An overarching goal of this study was to determine if patient characteristics known prehospital could be predictive of ED visit dispositions prior to arrival. Our study demonstrated that prehospital patient characteristics have predictive utility of a forthcoming ED visit. We establish that ML has ample utility for integration into prehospital research, and can be an important methodology to optimize paramedic clinical practices and logistical effectiveness. Inclusion of paramedic medical reports, in addition to ED administrative data resources, would undoubtedly increase the probabilistic accuracy of predictive algorithms, and contribute variables that encompass a more complete prehospital patient presentation than ED resources alone.

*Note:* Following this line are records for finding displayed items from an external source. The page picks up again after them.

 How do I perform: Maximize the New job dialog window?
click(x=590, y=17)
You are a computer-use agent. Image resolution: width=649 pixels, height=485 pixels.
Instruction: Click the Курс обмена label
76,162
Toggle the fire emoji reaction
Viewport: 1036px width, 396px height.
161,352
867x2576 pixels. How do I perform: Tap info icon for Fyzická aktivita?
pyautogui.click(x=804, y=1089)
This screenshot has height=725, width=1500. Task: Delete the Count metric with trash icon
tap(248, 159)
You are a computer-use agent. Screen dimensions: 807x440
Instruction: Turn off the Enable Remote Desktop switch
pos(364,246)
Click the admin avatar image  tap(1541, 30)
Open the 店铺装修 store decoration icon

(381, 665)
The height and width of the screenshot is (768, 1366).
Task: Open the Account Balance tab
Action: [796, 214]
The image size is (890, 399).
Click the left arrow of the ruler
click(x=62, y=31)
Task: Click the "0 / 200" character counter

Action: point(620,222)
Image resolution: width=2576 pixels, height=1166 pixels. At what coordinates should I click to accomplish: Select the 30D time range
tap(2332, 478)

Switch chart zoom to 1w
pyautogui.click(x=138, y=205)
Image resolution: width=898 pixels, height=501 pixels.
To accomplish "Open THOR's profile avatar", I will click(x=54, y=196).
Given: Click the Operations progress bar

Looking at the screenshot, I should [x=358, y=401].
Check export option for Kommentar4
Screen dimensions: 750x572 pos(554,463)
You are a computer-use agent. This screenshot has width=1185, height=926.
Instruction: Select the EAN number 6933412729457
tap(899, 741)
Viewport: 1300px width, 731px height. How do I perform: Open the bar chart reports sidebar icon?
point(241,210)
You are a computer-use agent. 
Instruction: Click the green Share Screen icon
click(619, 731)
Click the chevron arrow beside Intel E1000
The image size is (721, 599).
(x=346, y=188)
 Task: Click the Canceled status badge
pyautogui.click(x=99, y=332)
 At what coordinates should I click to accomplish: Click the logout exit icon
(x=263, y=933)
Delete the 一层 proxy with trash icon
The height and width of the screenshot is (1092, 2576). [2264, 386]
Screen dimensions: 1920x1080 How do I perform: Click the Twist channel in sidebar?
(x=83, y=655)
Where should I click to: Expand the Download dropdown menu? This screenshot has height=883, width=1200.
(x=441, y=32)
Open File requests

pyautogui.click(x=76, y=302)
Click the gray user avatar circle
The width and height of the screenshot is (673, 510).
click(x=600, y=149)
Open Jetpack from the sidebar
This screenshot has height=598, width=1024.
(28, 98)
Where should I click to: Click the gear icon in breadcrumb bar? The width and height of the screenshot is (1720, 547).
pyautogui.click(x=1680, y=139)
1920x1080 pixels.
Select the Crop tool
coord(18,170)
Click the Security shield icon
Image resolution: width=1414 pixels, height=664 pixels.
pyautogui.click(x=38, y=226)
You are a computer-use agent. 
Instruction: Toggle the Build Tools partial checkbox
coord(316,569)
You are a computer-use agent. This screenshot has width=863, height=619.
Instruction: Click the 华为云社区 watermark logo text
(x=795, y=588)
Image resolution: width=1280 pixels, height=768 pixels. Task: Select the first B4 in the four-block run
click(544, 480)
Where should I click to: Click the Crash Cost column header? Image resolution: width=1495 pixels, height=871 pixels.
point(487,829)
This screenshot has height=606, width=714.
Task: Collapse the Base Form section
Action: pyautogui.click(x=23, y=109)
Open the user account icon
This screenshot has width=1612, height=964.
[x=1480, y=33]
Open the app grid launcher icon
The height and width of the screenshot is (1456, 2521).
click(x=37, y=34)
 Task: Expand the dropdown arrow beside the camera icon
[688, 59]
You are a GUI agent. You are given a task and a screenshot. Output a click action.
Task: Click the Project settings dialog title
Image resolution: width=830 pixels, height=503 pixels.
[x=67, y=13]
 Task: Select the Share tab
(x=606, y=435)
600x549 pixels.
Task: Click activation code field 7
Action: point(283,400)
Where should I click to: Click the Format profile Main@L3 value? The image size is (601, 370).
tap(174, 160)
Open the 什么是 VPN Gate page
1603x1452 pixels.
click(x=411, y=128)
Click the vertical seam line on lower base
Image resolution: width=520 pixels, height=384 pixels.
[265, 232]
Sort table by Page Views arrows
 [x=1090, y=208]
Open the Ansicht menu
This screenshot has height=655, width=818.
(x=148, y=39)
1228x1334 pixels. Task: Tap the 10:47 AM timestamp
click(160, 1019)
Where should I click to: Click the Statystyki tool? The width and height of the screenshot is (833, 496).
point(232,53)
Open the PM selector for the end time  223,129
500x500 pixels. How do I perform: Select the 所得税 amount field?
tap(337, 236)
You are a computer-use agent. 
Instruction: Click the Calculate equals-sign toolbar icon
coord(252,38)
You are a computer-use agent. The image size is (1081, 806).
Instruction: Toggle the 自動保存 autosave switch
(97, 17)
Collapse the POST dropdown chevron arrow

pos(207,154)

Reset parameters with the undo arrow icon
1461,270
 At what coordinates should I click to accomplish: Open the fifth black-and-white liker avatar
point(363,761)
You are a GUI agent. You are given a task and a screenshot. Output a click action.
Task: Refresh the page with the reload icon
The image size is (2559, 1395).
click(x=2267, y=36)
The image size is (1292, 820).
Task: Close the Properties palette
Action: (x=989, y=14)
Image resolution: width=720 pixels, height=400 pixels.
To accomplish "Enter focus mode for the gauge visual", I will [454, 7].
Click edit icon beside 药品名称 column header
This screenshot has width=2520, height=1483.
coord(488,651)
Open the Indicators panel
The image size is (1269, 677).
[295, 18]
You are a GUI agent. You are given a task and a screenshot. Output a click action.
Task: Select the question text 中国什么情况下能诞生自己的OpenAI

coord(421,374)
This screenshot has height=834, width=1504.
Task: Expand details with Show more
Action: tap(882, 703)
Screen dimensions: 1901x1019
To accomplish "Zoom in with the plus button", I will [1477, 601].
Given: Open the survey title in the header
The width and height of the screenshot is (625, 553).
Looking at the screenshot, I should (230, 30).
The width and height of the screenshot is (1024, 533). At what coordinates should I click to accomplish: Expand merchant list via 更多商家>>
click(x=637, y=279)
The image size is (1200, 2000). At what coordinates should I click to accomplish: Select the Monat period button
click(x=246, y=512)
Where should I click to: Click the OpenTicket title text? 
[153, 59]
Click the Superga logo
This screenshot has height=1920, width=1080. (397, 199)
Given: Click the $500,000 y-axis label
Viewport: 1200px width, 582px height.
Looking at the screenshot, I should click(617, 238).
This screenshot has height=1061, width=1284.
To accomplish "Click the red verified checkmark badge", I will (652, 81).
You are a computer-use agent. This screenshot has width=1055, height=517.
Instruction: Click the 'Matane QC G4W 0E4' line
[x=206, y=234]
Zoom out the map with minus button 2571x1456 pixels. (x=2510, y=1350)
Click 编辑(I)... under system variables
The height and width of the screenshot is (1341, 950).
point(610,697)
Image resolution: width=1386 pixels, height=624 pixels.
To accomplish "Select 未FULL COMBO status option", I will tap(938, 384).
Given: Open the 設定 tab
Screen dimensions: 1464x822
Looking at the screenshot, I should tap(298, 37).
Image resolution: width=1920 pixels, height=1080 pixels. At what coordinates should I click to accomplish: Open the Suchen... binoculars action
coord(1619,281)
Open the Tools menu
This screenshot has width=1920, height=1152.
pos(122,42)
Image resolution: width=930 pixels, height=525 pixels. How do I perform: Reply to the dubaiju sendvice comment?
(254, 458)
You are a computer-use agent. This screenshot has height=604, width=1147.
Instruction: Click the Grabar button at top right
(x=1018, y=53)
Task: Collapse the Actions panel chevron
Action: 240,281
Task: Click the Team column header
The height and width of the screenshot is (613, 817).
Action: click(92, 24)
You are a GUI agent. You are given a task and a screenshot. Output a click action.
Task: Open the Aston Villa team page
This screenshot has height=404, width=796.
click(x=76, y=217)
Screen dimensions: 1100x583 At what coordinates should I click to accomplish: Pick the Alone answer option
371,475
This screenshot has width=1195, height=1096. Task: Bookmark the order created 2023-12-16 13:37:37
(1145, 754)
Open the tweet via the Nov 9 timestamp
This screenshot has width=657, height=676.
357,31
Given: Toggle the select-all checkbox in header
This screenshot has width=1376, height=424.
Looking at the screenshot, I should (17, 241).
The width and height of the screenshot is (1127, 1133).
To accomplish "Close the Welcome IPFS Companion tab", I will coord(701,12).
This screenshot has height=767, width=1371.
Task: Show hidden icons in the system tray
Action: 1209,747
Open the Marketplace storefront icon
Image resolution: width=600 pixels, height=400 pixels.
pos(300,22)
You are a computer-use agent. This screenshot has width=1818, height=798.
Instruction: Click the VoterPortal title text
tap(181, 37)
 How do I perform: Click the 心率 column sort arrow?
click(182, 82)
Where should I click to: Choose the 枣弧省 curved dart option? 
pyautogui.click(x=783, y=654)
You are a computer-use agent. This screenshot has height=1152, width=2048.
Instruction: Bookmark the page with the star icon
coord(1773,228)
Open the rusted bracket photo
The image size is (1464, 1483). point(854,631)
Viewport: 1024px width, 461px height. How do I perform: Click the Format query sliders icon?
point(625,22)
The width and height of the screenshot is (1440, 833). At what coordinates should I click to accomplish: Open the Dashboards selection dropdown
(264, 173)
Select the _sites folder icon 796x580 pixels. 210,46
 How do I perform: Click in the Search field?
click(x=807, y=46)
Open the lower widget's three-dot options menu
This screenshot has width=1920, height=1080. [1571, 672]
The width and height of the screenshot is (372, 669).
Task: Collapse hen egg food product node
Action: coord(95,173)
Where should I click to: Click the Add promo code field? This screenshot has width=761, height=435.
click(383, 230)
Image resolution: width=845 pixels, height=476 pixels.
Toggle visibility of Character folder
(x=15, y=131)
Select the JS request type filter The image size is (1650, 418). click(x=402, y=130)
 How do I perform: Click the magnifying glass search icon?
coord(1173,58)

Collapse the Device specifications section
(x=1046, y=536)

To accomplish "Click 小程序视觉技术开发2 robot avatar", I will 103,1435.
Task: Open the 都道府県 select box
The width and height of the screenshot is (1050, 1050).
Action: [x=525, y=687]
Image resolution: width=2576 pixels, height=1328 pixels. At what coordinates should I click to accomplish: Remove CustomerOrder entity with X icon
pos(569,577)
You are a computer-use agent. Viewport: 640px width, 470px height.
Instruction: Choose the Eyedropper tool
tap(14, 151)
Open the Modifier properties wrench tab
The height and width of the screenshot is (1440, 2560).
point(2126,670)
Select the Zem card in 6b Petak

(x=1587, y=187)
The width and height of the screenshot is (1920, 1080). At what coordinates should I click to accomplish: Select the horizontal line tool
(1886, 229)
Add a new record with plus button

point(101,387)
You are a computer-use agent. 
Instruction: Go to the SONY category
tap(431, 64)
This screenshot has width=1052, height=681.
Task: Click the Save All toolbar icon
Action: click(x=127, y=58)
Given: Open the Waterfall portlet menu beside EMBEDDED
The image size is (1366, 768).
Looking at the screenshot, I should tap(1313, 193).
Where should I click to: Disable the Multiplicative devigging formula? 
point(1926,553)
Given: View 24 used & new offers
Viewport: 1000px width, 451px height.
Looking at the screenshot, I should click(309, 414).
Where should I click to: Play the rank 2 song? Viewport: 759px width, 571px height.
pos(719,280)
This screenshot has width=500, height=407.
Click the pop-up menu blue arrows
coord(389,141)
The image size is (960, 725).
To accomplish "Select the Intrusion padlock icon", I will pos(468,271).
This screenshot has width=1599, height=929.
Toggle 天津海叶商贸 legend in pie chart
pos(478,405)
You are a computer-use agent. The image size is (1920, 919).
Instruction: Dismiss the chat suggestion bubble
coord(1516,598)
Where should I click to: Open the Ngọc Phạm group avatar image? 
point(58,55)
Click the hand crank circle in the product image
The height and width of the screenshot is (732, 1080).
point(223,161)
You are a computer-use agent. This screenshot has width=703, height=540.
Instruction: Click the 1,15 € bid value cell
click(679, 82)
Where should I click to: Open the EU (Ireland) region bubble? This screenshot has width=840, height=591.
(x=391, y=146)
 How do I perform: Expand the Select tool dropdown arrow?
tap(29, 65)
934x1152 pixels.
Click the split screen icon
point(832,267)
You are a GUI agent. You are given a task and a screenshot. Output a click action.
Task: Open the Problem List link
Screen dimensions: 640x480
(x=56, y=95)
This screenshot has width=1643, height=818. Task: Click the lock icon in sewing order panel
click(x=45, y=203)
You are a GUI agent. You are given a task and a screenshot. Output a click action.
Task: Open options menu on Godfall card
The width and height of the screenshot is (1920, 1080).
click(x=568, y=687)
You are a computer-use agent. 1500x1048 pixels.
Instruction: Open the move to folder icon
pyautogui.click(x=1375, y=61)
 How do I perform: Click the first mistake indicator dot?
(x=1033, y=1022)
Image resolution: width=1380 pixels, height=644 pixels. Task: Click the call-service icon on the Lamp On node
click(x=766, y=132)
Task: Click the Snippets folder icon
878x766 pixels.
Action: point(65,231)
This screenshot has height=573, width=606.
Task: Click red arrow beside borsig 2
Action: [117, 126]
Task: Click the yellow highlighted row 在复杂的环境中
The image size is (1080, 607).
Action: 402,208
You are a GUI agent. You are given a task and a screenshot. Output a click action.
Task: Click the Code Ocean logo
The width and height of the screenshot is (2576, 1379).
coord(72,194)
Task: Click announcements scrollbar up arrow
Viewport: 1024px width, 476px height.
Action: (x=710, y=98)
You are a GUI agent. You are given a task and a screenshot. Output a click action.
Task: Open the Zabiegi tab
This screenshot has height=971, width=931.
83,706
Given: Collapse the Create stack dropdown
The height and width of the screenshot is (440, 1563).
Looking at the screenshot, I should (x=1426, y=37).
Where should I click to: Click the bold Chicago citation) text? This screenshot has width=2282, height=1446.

Future research should leverage ML to analyze the utility of patient characteristics to predict ED visit dispositions in low acuity transports. Ontario paramedics may be granted authorization to transport low acuity patients to non-ED community-based care alternatives, though identification and classification of suitable patients for redirection from ED is challenging prehospital.(33) Future research on low acuity transports should utilize ML to investigate which patient characteristics are most predictive of an ED visit that is both discharged and did not require any the emergency medicine intervention.(33) Knowledge of these predictors would be beneficial to support paramedic clinical guideline development to identify patients potentially suitable for redirection, given clinical information is limited prehospital to paramedics.
Limitations
Additional administrative clinical and non-clinical variables known to paramedics prehospital could not be included in this study, as this data is not recorded in NACRS. Accessibility of paramedic administrative data resources remains a constant challenge in Ontario, all data are held within each of 52 paramedic service independently and do not regularly permit access for research.(7) Additionally, potentially influential characteristics known prehospital that are accessible through other ICES administrative databases (i.e. prescription medications, time of visit, caregiver attendance) could have been included in our study, but were excluded due to their large incompleteness. However, we do not believe these clinical factors would have made sizable impact to our results.